═════ Supplied entries ═════
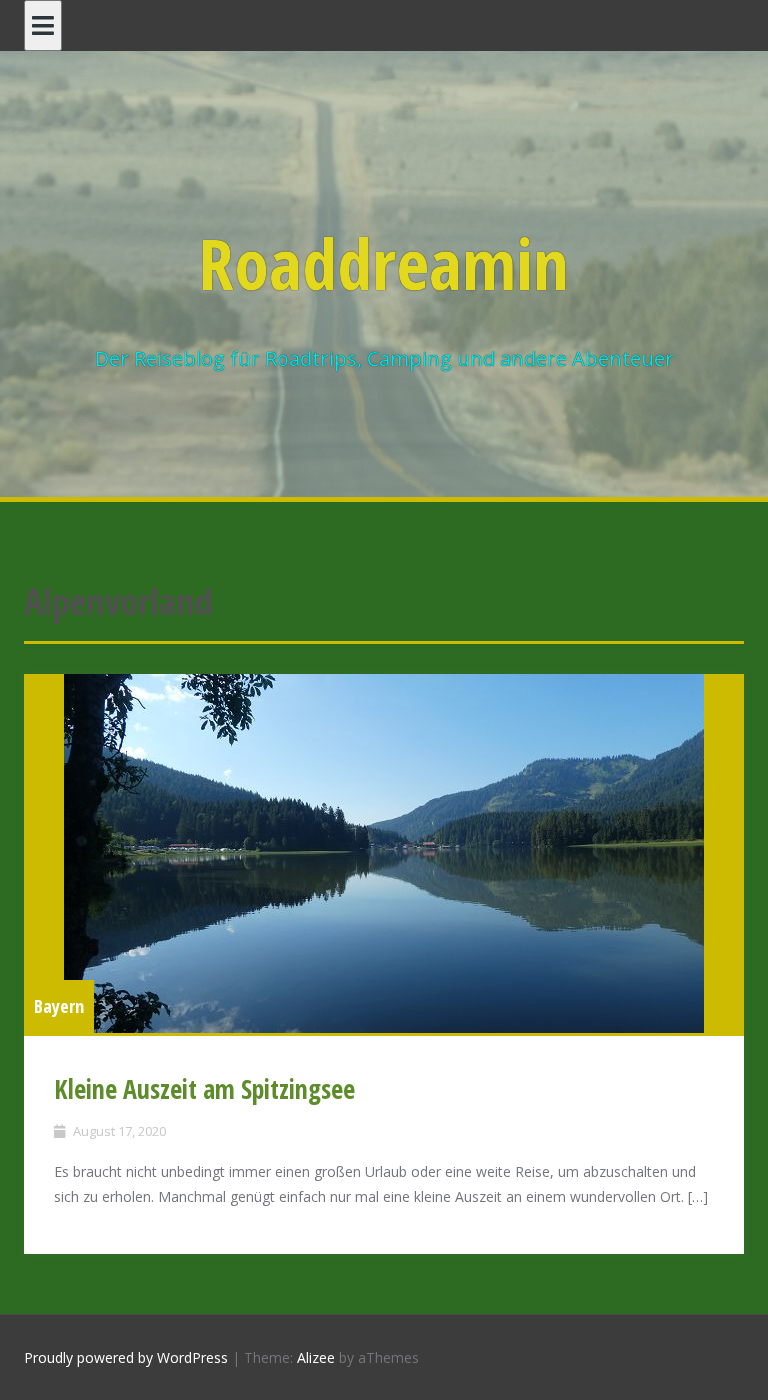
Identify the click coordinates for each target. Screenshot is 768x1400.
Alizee (316, 1357)
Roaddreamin (384, 263)
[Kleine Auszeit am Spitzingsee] (384, 853)
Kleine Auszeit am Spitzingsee (204, 1089)
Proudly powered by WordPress (126, 1357)
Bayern (59, 1006)
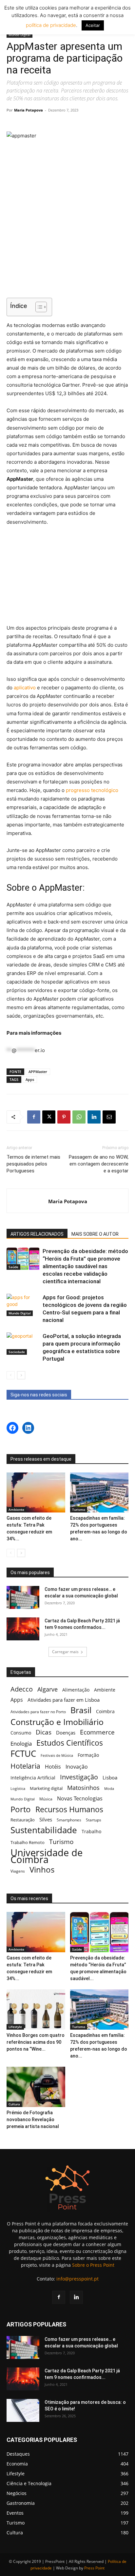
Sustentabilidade (43, 1830)
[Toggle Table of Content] (37, 307)
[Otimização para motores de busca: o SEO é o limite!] (23, 2410)
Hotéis (53, 1766)
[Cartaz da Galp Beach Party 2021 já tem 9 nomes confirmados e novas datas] (23, 1628)
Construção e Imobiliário (57, 1721)
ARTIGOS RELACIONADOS (37, 1234)
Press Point (94, 2568)
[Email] (109, 1117)
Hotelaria (25, 1765)
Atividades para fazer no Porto (38, 1711)
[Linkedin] (94, 1117)
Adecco (21, 1689)
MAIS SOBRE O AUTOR (95, 1234)
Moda (109, 1788)
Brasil (80, 1710)
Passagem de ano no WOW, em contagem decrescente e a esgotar (98, 1164)
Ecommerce (97, 1732)
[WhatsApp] (79, 1117)
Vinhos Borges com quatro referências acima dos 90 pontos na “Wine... (36, 2042)
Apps (30, 1079)
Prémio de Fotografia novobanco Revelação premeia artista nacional (33, 2119)
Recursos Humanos (69, 1809)
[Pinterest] (63, 1117)
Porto (20, 1809)
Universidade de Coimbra (46, 1856)
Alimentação (75, 1690)
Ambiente (16, 1509)
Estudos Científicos (69, 1742)
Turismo (78, 1509)
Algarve (47, 1689)
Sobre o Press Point (93, 2265)
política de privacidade (51, 25)
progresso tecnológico (92, 790)
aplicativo (25, 687)
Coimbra (105, 1711)
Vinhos (41, 1869)
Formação (88, 1755)
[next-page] (21, 1375)
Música (45, 1799)
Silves (45, 1819)
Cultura (14, 2104)
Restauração (22, 1820)
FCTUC (23, 1753)
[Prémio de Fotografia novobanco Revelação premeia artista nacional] (36, 2087)
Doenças (65, 1732)
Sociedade (17, 1351)
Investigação (79, 1777)
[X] (48, 1117)
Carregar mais (65, 1651)
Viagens (17, 1871)
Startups (93, 1819)
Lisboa (110, 1777)
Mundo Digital (19, 34)
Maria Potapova (28, 110)
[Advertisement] (67, 250)
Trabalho (91, 1831)
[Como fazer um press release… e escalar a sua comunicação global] (23, 1597)
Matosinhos (83, 1787)
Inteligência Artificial (32, 1778)
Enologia (21, 1743)
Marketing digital (46, 1788)
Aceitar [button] (93, 25)
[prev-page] (11, 1375)
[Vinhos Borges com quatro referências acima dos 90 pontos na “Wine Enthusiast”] (36, 2009)
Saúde (13, 1267)
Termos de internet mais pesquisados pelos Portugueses (33, 1164)
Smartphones (69, 1819)
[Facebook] (33, 1117)
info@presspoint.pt (77, 2279)
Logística (17, 1788)
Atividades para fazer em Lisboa (64, 1699)
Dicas (43, 1732)
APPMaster (38, 1071)
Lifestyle (15, 2026)
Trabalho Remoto (27, 1842)
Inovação (77, 1766)
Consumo (20, 1733)
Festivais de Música (57, 1755)
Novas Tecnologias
═════
**Exercise goal**
Scan the listing for the string "Wine". Copy each line that has it.

**Output**
Vinhos Borges com quatro referências acima dos 90 pontos na “Wine... (36, 2042)
[Vinhos Borges com quatro referências acima dos 90 pontos na “Wine Enthusiast”] (36, 2009)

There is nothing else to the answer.